----- RECORDS FOR PROCESSING

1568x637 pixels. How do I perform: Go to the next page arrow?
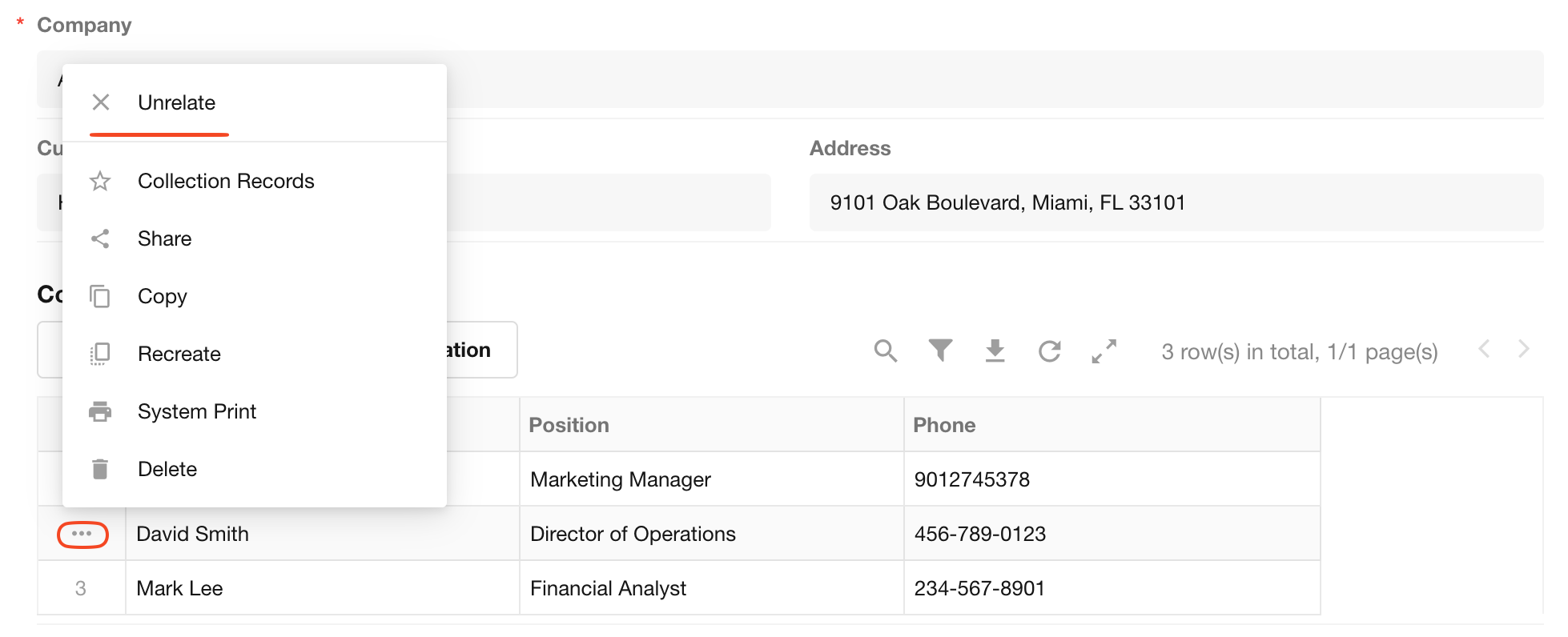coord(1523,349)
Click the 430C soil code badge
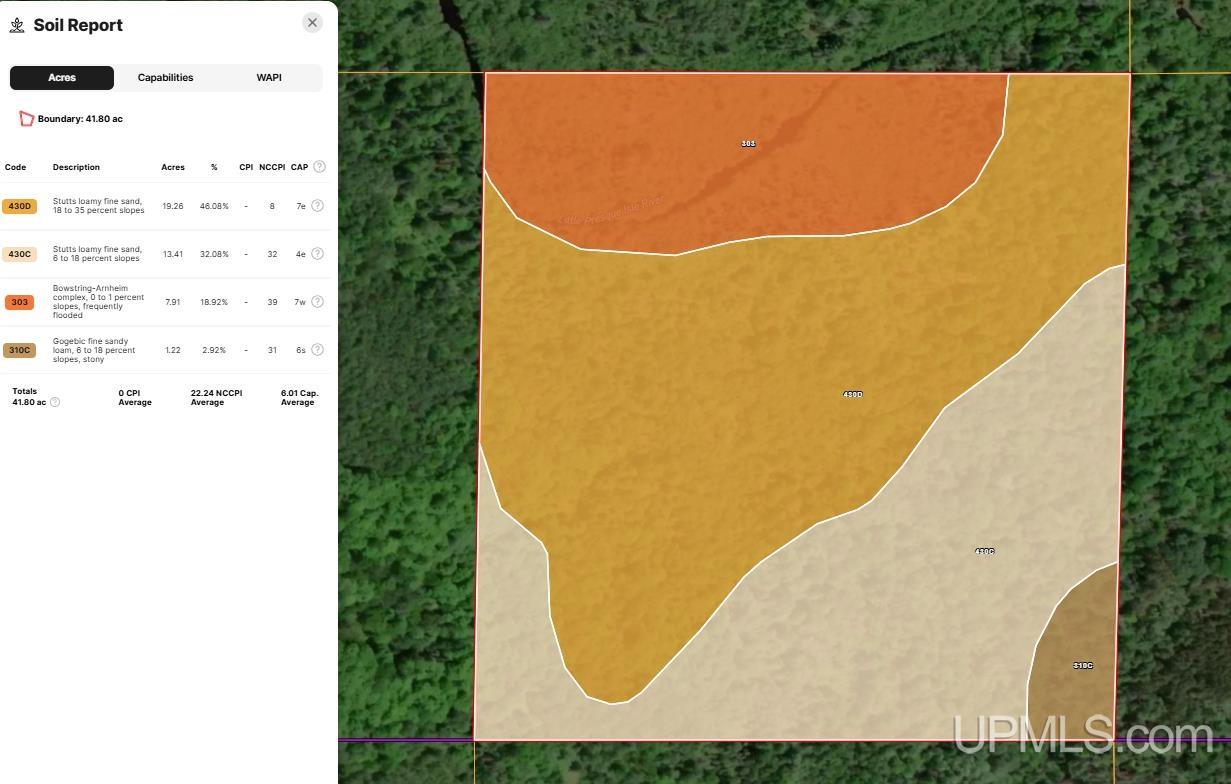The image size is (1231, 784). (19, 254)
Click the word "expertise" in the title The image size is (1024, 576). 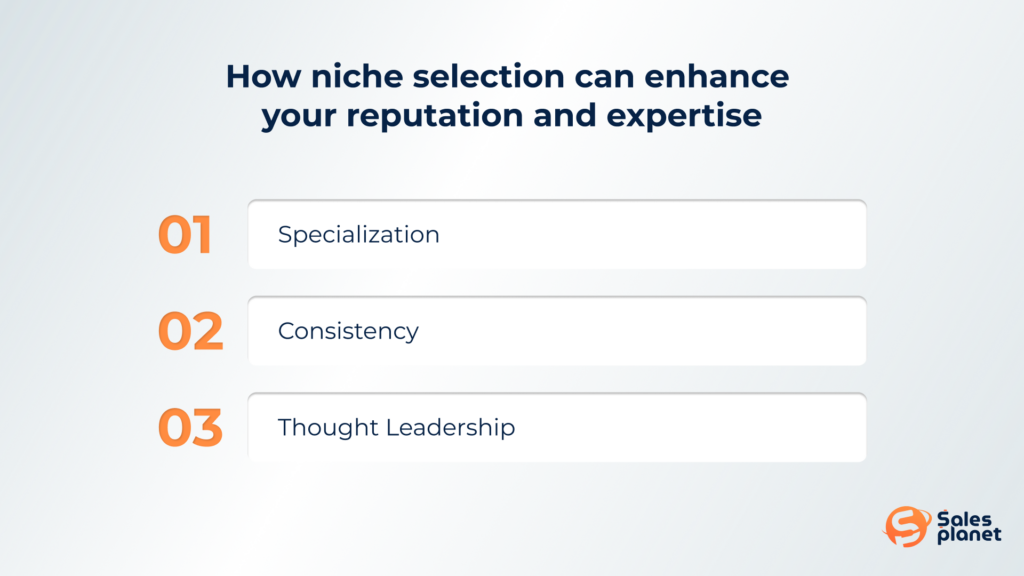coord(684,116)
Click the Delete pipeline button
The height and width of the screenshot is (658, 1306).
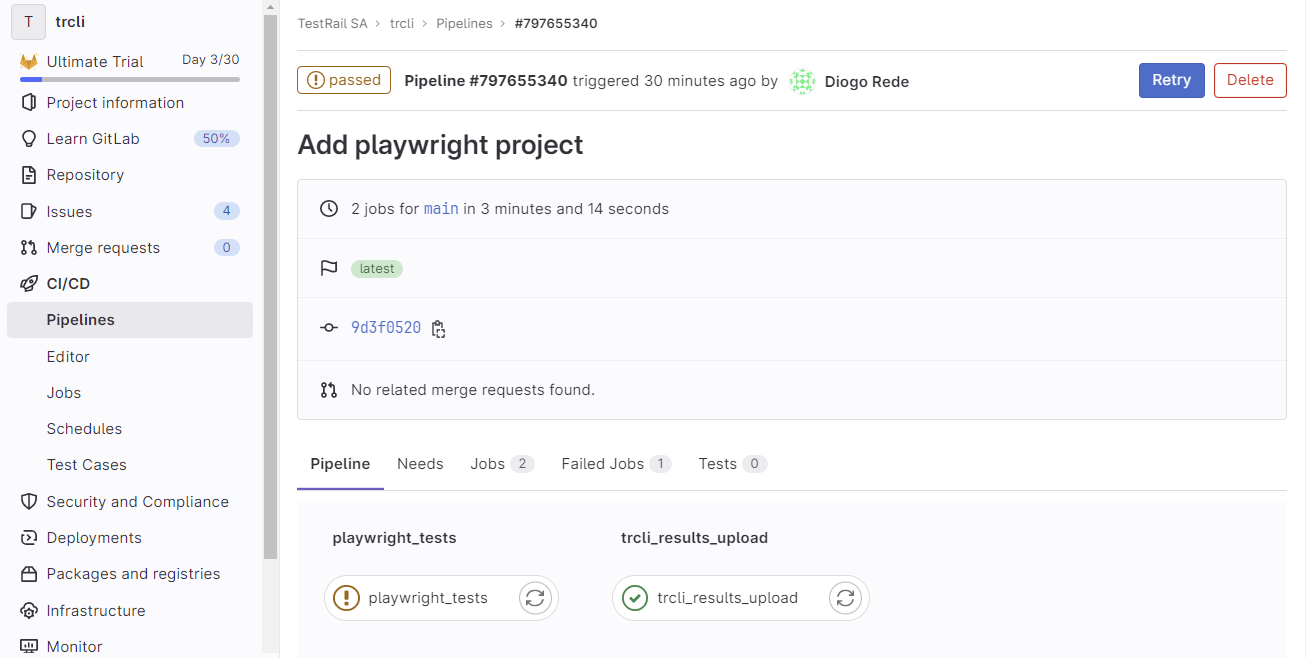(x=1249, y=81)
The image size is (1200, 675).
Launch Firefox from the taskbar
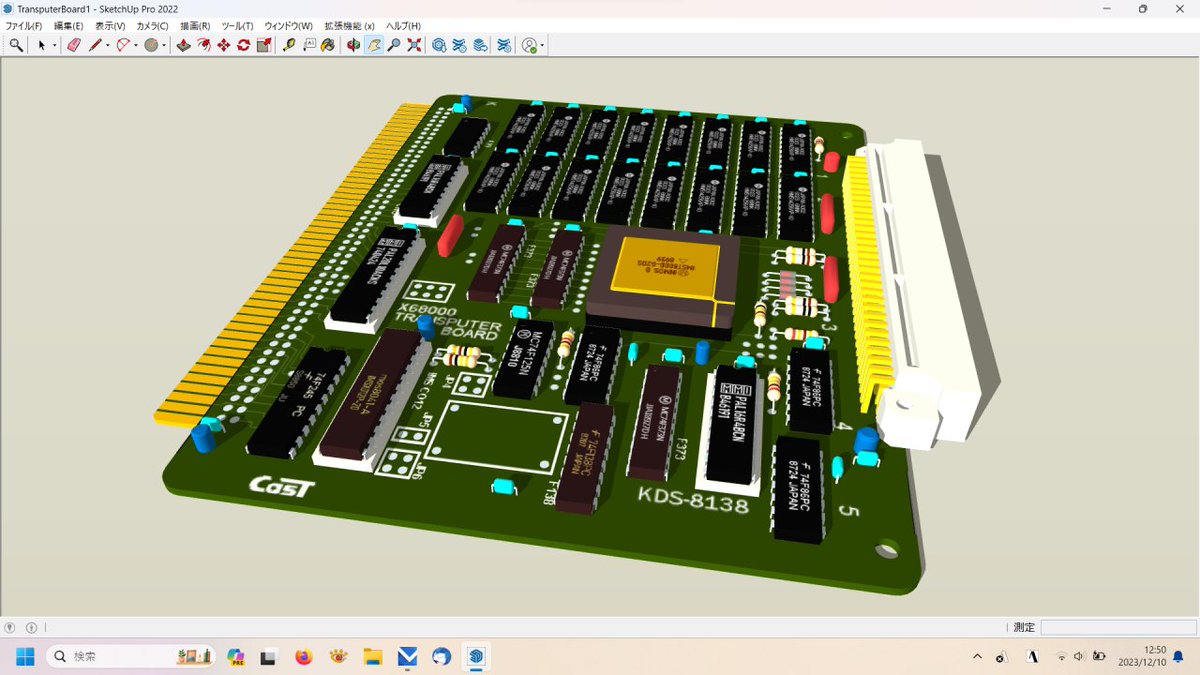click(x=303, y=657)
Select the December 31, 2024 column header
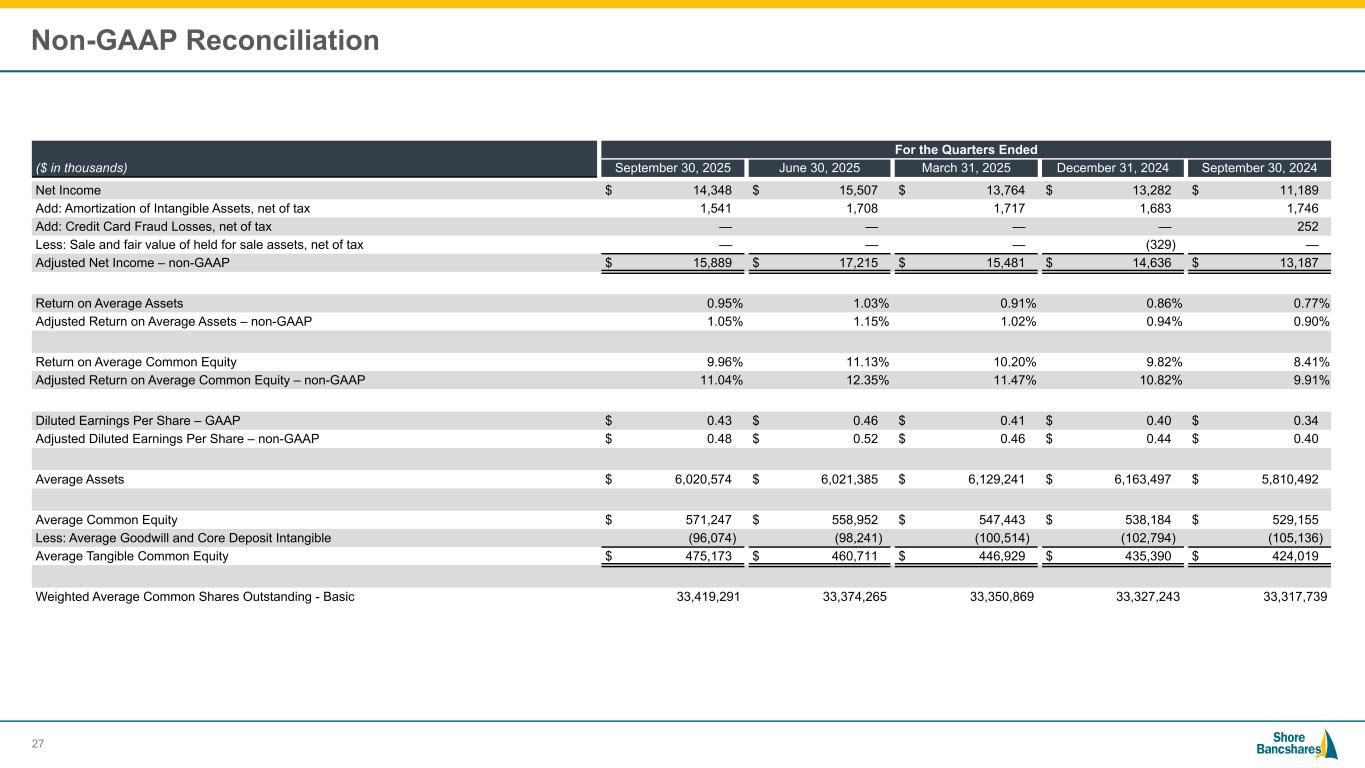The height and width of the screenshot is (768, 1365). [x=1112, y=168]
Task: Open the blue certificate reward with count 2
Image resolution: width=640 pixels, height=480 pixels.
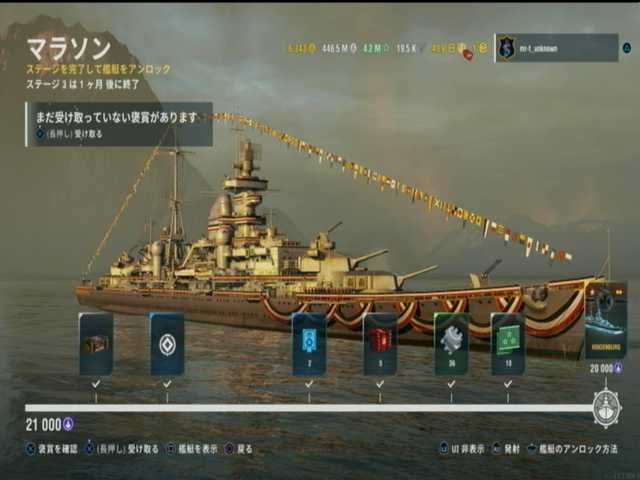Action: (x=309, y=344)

----------

> **TRY IT**
Write the lines from the one with "Image resolution: width=640" through the last line of the entries out again exactly, both ends included, and skip the pictures.

> **RESPONSE TO THE TASK**
Image resolution: width=640 pixels, height=480 pixels.
Action: (x=309, y=344)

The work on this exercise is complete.